# BB stretch collar??



## Kenneth Niles Bora (Jul 1, 2004)

anyone use these?

http://www.bumperboy.com/stretch_strap.php


----------



## lablover (Dec 17, 2003)

Ken,
I've got one but have not used it. The catch all strap broke when I pulled on it. I reported this to BB, and they are looking into something stronger.
Remember, this strap was a prototype, and not the final issue, so I expect some changes will be forthcoming.


----------



## Ducks and Dogs (May 12, 2003)

They sent me one to try and so far I have liked it. It seems to keep a little better contact on the dog.


----------



## lablover (Dec 17, 2003)

I use the long points on my TT Pro 500. I have no problem with losing contact with the neck under any condition.


----------



## Vicky Trainor (May 19, 2003)

Dick,

So has BB fixed the problem or are they selling the collars that will break????

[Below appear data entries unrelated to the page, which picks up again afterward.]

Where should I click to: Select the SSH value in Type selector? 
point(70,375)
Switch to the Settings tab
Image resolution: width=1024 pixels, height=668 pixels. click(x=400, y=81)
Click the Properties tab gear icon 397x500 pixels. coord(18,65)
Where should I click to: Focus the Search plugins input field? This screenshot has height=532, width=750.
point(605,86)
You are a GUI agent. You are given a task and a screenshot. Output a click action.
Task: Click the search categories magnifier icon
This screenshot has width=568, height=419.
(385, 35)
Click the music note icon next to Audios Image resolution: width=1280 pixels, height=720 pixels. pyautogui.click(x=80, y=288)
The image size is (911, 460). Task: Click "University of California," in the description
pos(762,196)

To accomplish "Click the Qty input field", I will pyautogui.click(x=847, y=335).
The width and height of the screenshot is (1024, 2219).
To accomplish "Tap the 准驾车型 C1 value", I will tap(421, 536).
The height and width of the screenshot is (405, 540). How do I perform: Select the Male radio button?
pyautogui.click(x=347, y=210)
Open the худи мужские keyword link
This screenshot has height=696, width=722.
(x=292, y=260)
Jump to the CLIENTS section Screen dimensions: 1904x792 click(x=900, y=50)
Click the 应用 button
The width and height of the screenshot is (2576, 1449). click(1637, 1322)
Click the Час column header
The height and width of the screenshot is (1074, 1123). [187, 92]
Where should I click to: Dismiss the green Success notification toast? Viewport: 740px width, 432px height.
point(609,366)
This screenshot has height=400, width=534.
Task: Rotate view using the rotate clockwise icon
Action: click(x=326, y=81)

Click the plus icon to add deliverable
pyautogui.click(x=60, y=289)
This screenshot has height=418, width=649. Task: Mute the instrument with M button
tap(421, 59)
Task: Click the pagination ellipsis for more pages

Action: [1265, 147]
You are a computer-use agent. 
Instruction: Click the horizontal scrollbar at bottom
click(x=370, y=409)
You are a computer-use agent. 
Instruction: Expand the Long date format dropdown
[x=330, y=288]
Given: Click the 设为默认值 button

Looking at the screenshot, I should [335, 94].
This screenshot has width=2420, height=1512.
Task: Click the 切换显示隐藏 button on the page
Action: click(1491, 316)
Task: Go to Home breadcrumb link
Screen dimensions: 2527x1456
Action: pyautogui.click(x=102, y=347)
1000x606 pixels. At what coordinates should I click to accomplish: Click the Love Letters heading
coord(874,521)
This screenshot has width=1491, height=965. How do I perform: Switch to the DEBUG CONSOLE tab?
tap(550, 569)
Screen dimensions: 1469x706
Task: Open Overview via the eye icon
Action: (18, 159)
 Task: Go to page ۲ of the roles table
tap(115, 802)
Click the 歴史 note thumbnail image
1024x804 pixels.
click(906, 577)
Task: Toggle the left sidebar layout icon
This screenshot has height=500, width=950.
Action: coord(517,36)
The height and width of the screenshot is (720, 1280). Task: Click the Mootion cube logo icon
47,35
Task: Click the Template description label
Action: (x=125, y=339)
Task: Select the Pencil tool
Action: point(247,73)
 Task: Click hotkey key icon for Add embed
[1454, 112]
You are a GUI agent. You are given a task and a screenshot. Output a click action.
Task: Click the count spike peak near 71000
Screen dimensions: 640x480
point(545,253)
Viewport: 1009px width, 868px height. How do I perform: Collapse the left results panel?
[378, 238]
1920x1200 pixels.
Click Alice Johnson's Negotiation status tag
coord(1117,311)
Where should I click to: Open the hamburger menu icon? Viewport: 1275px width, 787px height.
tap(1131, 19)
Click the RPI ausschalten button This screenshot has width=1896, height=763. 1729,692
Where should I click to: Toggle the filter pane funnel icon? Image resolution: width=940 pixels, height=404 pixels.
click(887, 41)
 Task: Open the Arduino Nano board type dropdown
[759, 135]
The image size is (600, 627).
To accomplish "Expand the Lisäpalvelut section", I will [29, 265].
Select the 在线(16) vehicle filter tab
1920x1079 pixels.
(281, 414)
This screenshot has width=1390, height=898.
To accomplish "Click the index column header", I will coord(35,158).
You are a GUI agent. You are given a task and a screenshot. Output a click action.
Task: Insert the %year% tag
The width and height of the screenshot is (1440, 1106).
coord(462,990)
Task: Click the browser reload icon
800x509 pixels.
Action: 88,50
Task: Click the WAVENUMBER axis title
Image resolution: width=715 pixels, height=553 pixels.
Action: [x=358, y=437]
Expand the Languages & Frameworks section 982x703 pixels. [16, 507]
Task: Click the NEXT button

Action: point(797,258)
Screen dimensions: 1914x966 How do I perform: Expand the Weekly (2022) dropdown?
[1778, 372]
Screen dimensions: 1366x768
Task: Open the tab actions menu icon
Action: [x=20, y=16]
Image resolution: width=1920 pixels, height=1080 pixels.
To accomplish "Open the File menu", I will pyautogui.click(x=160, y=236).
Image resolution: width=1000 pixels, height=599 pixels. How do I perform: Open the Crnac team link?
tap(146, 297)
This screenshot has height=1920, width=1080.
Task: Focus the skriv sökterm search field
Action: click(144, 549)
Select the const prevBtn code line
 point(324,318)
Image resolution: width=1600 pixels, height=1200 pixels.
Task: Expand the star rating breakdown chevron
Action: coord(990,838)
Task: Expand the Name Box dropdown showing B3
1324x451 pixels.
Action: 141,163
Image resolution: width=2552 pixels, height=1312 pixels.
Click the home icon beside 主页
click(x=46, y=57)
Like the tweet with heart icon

I would hate to spend $20.00 only to have a collar break 

Vicky


----------



## lablover (Dec 17, 2003)

Vicky,

They have not fixed the problem as yet to my knowledge. 
They have received several comments and suggestions from selected prototype users, and are evaluating how these suggestions can best be added to the final version of the collar.
I would think they will post something on the BB web site when the final version is for sale.


----------



## chasd (Nov 20, 2003)

I rec'd one and it broke within a minute (first pull by pup) It was free and worth every penny


----------



## BULLWHITEHURST (Feb 16, 2003)

I got a couple of them very cheap at a recent hunt test. I put one of them on my TTPro500 receiver and have only used a couple times. Haven't seen a problem yet. However, I gave one of them to a retriever pro trainer friend of mine and like the very next day he showed me a broken strap. The little thin, lightweight piece of plastic tubing that connects the buckle to the other part broke and the rubber tubing pulled off. He almost lost his receiver in the water because of it. He said that IF he had lost his receiver (new TT Pro500), then he would have contacted BB to see if they were willing to replace it? I plan to replace my TT strap right away! E-Collars cost to much to risk that! They are going to have to do better than that before it will work. Maybe use stronger plastics like high impact Kydex, etc. and use a thin piece of braided stainless or piano wire, etc. instead of the plastic tubing. It is a very nice concept however but when the e-collar strap is snug I don't think the dog's neck swells that much during heated training to really justify such a device. Seems sort of a 'novelty' idea?


----------